İzdüş'üm

Yazar

Seher Kızılırmak

31. Sayı

Denemeler

Ilık ve yorgun bir nefesten, titreyen ellerden, yalpalayan hayallerden yine de devam etmenin kendinden emin şehrinden geliyorum. Bin bir bölmeli deri bir bavulun açılışı gibi katman katman, çiçek dürbünü gibi her gözde şahsına münhasır, dert edilenlerin insafına göre çoğalıyorum.

Değiyorum yüzlerin kızarmayı unutmuş tenlerine, aslı astarı olan bir hikâyenin gölgesini ısıtıyorum göz bebeklerinde. Renk renk, şekil şekil yaraları, imtinayla yıkıyorum duru bir suyun içinde. Eşit dağılıyorum bazen çehrenin her bir hücresine bazen bakışlara tutunuyorum, kendimi gizlemek istercesine.

Henüz taşa dönmemiş, yosuna değmiş bir kalbin en beklenmedik anından geliyorum. Titreyen seslerin, yutkunan boğazın, bir kuşun kanadında kaybedilen umudun bırakmadığı izden geliyorum. Bir iz bıraksa bulunacak son çarenin, son bir gayretin ‘lâ’ dediği yerden geliyorum.

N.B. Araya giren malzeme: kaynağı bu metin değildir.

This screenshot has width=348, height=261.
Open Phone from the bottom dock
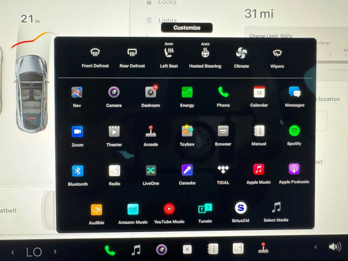pyautogui.click(x=110, y=250)
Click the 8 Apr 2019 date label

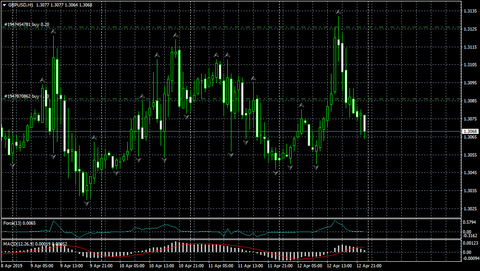pyautogui.click(x=12, y=266)
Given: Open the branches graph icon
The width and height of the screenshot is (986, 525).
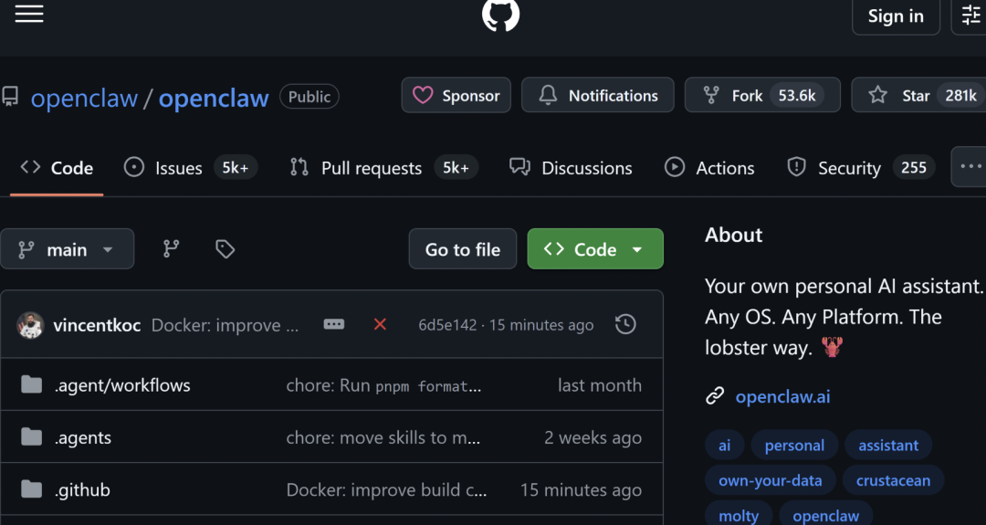Looking at the screenshot, I should (x=171, y=249).
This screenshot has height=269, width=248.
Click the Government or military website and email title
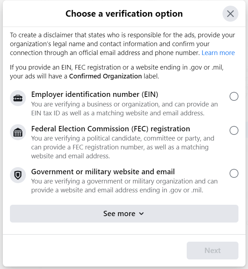(103, 172)
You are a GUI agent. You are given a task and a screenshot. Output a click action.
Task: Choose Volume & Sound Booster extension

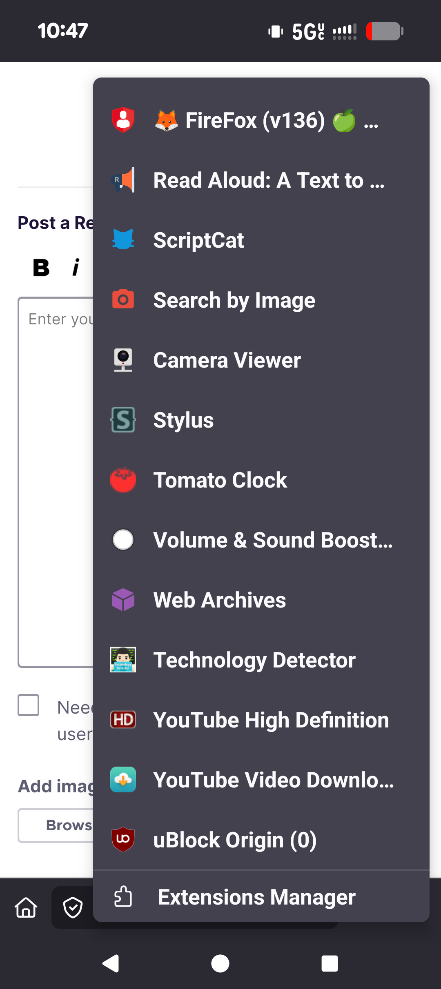(x=272, y=540)
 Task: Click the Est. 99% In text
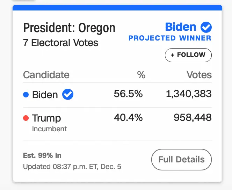point(42,155)
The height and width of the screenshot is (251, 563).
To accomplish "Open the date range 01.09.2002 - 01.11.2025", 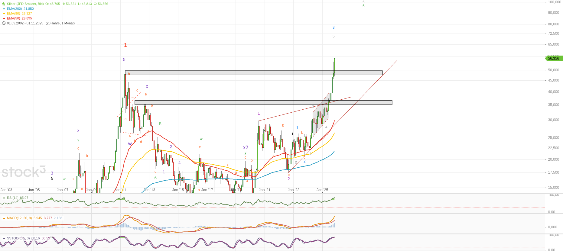I will coord(25,23).
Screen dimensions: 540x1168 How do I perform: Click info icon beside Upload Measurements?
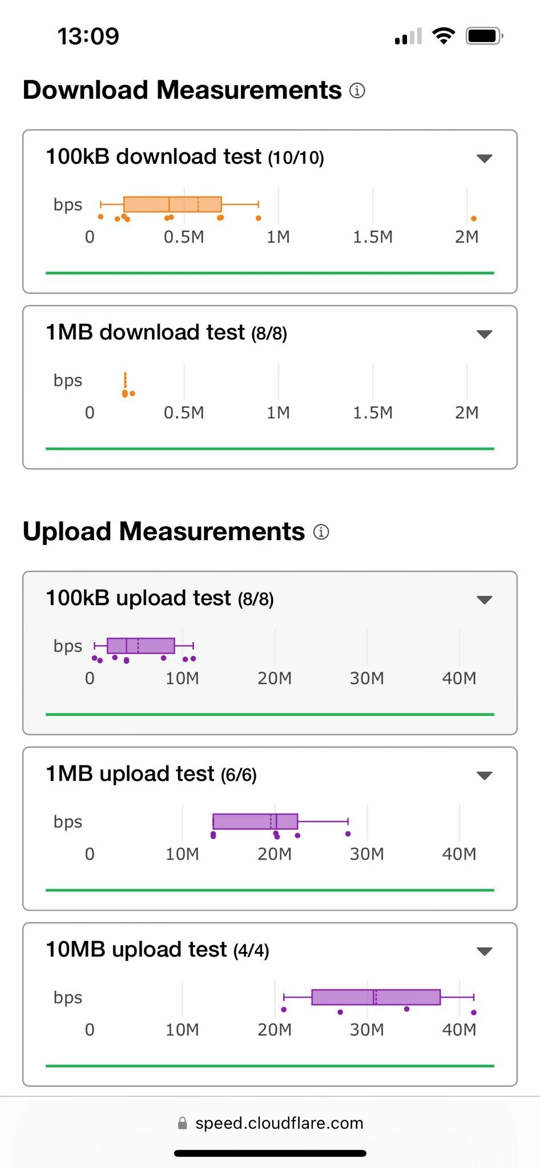pos(321,532)
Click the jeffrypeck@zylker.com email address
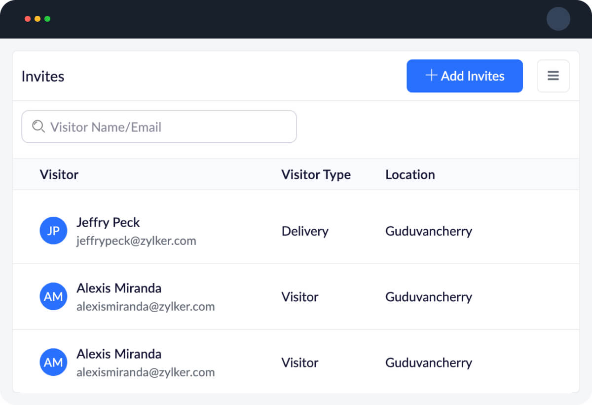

Kendine dönmelerden, kendinden geçmelerden, kendini görmelerden kendine gelenlerin yanından süzülüyorum. Bir saza, bir söze, bir bakışa belki de bakmayışa, bir öteye hatta bin bir tövbeye mağrur olanlardan soruluyor adım. Aktıkça berraklaşıyorum adım adım…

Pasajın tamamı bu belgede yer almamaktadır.